START EXCERPT TO READ

Decorative bar showing the faces of retarded children at Brush Farm, Sydney

Today I submitted an abstract to the upcoming Australasian Welfare History Workshop, which is being held at the University of Waikato, Hamilton, later in the year. I’m quite excited about this conference, the last one was fantastic, and I am confident that this will be quite a good paper, too. If you’re interested in reading more about Mary Barton, check out my earlier post on her. Hopefully I’ll write the second half over the next few weeks.

‘The Association for Aiding Educable Sub-Normal Children Only:’ Communities, power, and categories of disability in Australian voluntary organisations for disabled children, 1950 – 1965

In early 1961 Mary Barton took her mentally sub-normal son, Jo-Jo, for examination at the Schonell House Parent Guidance Centre in Brisbane. Operated by the Queensland Sub-Normal Children’s Welfare Association, a voluntary organisation established by parents a decade previously, Schonell House offered guidance for parents who thought their children unusual, and undertook clinical evaluations of children suspected to be sub-normal. If they were found suitable, the children might be admitted to the Association’s adjacent Occupation Centre, where they would be taught how to ‘become more acceptable to their families.’ Together, Schonell House and the Occupation Centre claimed to provide

 further aid for all parents.

This aid, however, was not extended to Mary and Jo-Jo. Examiners declared Jo-Jo too sub-normal to be helped by the Association. His rejection prompted a series of furious letters from Mary in which she suggested, perhaps appropriately, that the organisation should be re-named

the Association for Aiding Educable Sub-Normal Children Only.

The exclusion of children like Jo-Jo– those considered too subnormal to be helped, those with complex physical impairments, and those who exhibited ‘problem behaviour’– was a pattern repeated by voluntary groups across Australia.

Organisational histories have remembered the large network of non-government facilities for sub-normal children that emerged after the Second World War as places of inclusion, where parents and children came together and formed ‘communities of like minded individuals.’ In this paper, I problematize that assumption, and argue that the communities formed around non-government welfare groups were predicated on a particularly dense series of power relations.

END EXCERPT TO READ
START RECORDED DATA

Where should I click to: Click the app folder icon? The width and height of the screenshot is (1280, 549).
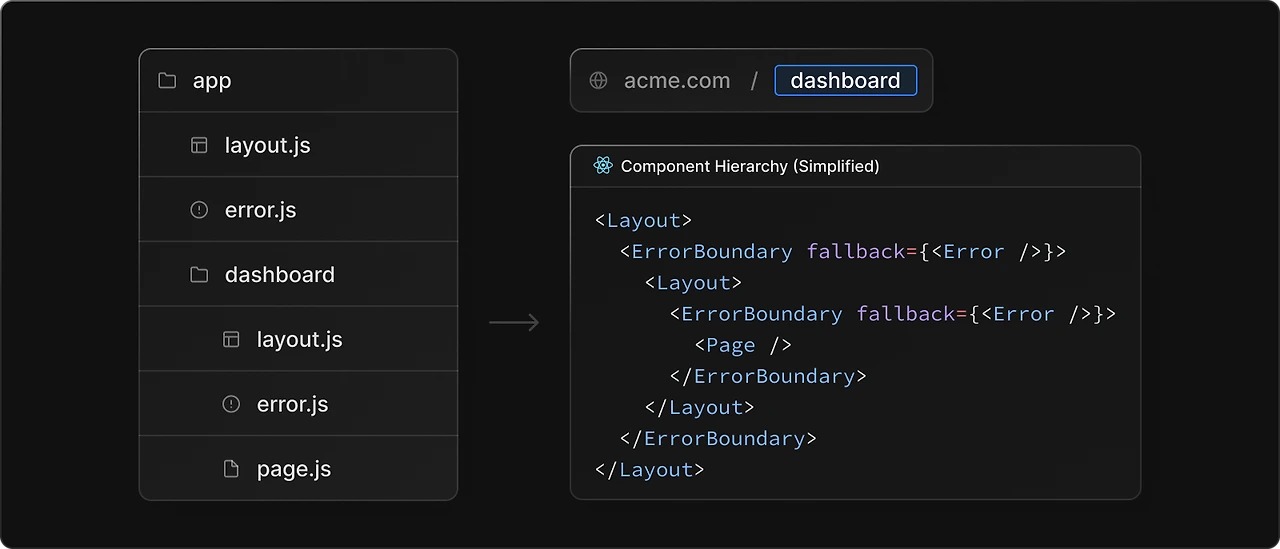point(167,81)
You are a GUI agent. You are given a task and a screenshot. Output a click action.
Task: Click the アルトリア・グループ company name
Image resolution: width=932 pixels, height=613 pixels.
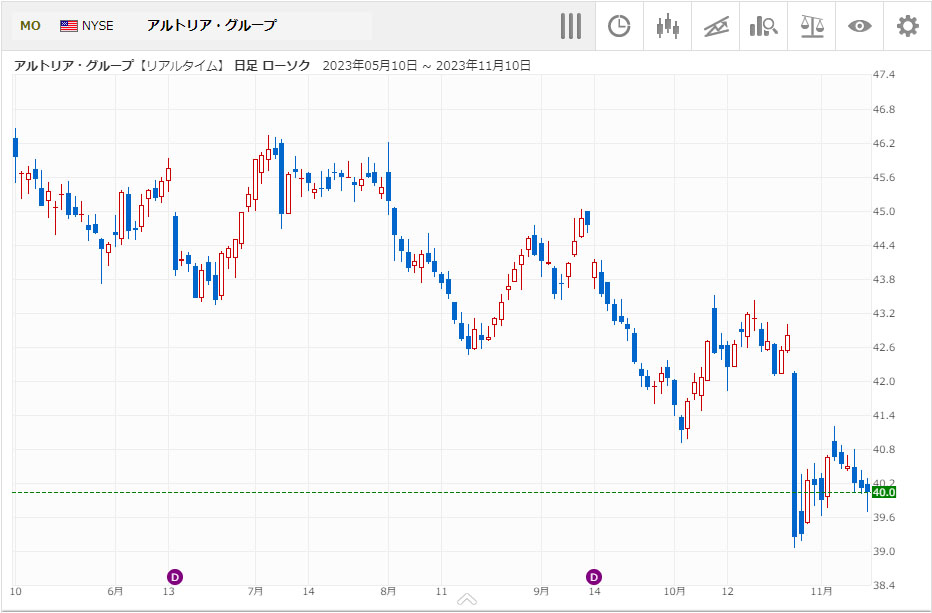click(211, 26)
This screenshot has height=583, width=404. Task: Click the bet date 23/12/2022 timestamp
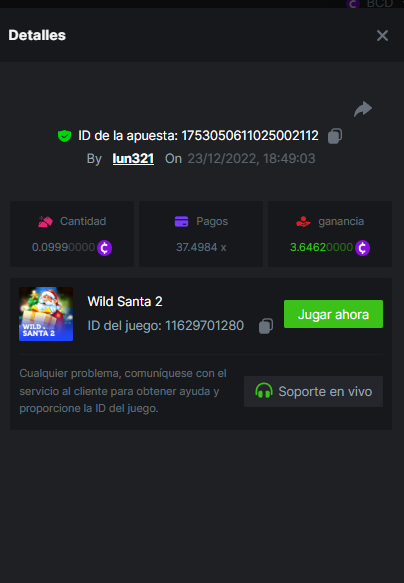(x=251, y=159)
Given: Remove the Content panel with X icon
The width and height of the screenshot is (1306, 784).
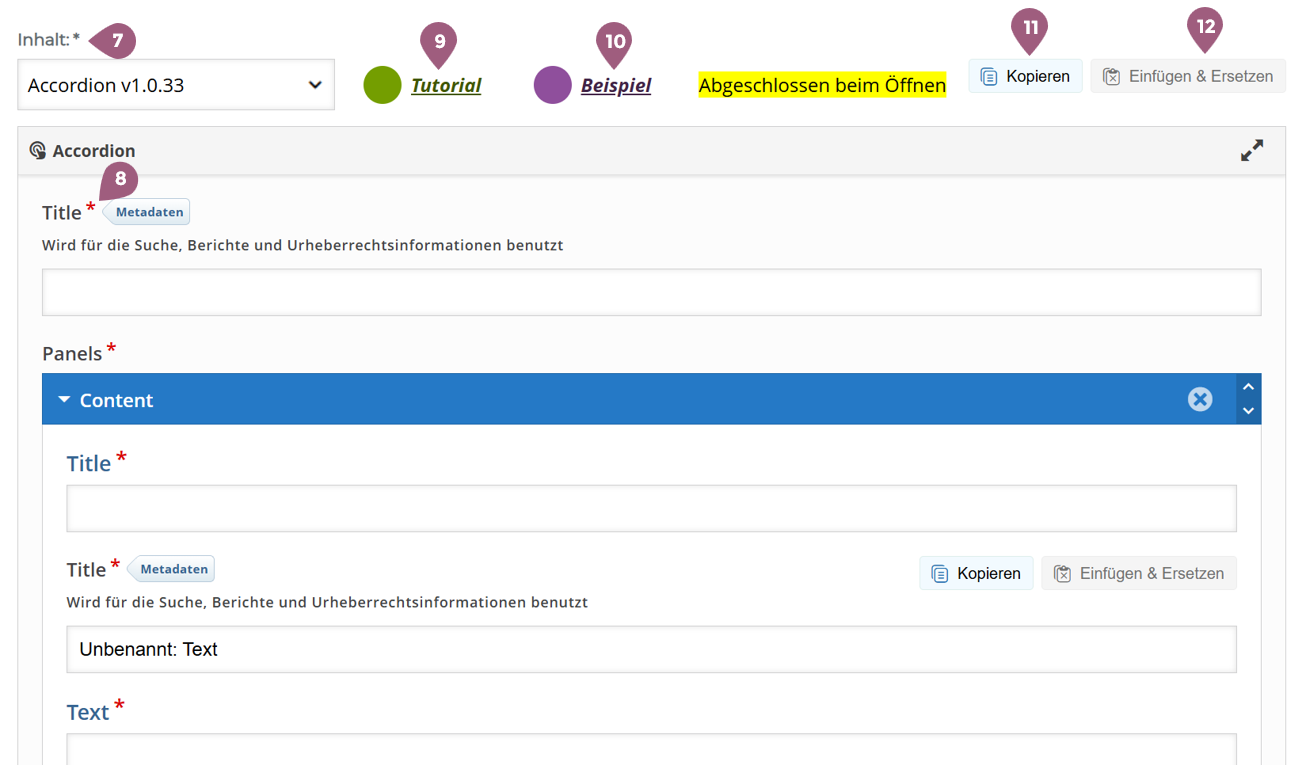Looking at the screenshot, I should pyautogui.click(x=1199, y=400).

END RECORDED DATA

#### [EXERCISE REQUIREMENTS]
1. List the groups of children that, according to the excerpt on Australian voluntary organisations for disabled children, were excluded by voluntary groups across Australia.
2. Update the excerpt on Australian voluntary organisations for disabled children by rewriting it from "The exclusion of" up to and including "of power relations.", with "Organisational histories" changed to "Institutional histories".

#### [RESPONSES TO THE EXERCISE]
1.
- Those considered too subnormal to be helped
- Those with complex physical impairments
- Those who exhibited ‘problem behaviour’

2.
The exclusion of children like Jo-Jo– those considered too subnormal to be helped, those with complex physical impairments, and those who exhibited ‘problem behaviour’– was a pattern repeated by voluntary groups across Australia.

Institutional histories have remembered the large network of non-government facilities for sub-normal children that emerged after the Second World War as places of inclusion, where parents and children came together and formed ‘communities of like minded individuals.’ In this paper, I problematize that assumption, and argue that the communities formed around non-government welfare groups were predicated on a particularly dense series of power relations.